**Required action**
Report how many lines below contain the word "computer", giving the number and no other words.

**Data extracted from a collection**
-*-
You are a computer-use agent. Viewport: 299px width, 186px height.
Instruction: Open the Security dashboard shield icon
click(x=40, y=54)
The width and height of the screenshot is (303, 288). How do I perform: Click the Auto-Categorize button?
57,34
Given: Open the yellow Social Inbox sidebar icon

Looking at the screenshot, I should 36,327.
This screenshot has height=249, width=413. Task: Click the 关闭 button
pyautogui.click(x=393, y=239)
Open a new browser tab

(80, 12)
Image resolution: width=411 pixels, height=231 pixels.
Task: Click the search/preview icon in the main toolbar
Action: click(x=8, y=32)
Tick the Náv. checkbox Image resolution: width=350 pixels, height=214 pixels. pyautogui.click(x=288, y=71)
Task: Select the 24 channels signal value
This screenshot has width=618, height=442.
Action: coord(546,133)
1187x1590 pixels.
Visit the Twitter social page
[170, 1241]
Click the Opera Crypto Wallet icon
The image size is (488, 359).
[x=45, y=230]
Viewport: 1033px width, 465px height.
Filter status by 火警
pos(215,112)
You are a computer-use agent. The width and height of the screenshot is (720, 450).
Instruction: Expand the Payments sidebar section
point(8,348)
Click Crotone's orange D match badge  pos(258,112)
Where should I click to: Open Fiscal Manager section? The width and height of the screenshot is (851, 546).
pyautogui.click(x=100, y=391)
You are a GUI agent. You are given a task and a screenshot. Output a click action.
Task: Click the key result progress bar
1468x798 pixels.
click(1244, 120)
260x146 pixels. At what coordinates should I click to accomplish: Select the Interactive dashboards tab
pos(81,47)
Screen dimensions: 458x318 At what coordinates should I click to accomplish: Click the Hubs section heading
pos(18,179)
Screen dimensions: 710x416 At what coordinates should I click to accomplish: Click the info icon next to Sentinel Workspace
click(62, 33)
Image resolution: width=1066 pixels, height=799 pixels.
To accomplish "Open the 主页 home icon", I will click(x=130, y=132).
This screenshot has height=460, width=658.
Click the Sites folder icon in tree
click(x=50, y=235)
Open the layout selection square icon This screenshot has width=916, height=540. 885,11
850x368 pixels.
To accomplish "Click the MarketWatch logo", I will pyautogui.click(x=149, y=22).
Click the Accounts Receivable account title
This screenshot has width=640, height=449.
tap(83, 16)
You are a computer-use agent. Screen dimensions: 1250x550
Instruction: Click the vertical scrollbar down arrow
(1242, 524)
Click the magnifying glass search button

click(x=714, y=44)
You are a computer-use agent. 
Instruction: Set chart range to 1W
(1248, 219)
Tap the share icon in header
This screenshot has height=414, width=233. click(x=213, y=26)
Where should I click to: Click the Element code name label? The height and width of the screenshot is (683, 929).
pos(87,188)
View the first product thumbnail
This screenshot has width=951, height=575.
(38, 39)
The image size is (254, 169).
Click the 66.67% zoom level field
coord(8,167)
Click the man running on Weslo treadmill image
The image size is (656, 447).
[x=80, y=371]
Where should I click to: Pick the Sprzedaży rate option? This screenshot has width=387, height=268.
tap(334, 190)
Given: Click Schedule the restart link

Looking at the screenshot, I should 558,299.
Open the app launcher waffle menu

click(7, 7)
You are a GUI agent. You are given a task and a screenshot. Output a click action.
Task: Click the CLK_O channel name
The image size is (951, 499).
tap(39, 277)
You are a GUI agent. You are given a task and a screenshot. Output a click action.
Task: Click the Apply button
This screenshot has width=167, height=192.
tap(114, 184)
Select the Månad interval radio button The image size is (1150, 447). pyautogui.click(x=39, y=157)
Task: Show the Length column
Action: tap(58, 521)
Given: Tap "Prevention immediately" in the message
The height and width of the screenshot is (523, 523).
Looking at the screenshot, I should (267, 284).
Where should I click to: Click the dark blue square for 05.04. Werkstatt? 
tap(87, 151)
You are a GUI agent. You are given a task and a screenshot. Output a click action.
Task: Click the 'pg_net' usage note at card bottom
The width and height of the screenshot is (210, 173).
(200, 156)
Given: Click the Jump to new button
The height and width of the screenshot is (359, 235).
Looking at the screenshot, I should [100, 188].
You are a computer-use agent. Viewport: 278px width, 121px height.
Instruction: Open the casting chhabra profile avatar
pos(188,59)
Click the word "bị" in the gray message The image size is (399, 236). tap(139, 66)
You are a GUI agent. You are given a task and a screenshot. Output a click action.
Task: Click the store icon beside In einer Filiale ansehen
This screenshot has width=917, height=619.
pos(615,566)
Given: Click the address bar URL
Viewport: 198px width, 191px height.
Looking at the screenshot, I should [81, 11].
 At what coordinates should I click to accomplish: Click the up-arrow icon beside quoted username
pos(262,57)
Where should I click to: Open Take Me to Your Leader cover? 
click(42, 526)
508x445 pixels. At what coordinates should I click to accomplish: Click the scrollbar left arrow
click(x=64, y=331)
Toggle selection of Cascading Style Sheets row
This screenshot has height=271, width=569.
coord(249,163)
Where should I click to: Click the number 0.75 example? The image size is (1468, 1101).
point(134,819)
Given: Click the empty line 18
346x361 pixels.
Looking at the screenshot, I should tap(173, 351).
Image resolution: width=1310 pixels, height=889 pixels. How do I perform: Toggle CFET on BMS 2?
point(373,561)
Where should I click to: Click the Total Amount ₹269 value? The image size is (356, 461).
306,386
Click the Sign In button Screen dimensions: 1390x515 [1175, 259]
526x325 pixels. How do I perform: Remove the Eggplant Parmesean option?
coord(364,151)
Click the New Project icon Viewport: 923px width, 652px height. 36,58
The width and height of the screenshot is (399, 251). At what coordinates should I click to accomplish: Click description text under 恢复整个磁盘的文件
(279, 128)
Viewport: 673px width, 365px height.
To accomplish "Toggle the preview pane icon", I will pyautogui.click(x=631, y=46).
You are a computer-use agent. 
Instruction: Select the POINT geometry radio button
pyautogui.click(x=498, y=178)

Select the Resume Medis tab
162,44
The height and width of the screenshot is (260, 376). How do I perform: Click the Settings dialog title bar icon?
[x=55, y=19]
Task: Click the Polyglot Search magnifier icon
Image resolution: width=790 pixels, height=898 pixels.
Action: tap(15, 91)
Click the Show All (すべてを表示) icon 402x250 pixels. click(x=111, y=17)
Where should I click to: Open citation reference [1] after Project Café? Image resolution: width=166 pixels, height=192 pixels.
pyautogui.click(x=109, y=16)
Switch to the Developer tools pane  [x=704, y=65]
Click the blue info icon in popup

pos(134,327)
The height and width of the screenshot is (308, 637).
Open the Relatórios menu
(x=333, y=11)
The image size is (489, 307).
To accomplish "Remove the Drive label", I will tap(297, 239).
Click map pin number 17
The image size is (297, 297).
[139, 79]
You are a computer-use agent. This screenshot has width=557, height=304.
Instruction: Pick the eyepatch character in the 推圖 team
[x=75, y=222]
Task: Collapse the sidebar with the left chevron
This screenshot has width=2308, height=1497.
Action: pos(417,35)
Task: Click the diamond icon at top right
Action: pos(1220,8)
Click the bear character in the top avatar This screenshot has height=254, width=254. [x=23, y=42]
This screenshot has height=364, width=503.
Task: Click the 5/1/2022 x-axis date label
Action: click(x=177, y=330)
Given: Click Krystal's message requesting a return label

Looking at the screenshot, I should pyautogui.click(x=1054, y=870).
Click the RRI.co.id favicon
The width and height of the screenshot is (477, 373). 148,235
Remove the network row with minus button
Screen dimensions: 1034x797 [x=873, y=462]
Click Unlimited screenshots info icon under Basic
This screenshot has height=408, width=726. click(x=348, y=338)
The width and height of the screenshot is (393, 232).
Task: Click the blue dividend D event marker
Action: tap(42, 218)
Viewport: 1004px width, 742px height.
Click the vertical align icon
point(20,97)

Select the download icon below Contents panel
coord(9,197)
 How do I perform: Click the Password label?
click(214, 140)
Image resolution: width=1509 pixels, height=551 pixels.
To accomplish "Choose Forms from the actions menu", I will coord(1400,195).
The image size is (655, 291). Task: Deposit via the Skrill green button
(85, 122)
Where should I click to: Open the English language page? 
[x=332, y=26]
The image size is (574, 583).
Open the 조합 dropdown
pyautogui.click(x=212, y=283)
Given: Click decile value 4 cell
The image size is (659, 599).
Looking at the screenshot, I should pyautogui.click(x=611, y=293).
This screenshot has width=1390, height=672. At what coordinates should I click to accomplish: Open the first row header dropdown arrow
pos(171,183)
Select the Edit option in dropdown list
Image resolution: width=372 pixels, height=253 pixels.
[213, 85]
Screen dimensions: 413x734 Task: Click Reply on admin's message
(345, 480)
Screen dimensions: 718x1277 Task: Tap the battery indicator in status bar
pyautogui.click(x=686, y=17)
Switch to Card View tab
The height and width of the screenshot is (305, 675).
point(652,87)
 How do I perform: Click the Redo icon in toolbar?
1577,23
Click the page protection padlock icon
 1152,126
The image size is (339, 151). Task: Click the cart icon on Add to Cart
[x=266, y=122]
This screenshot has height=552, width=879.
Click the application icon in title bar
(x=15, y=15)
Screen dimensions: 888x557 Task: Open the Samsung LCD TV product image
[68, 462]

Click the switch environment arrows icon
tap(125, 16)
-*-
**Answer space**
7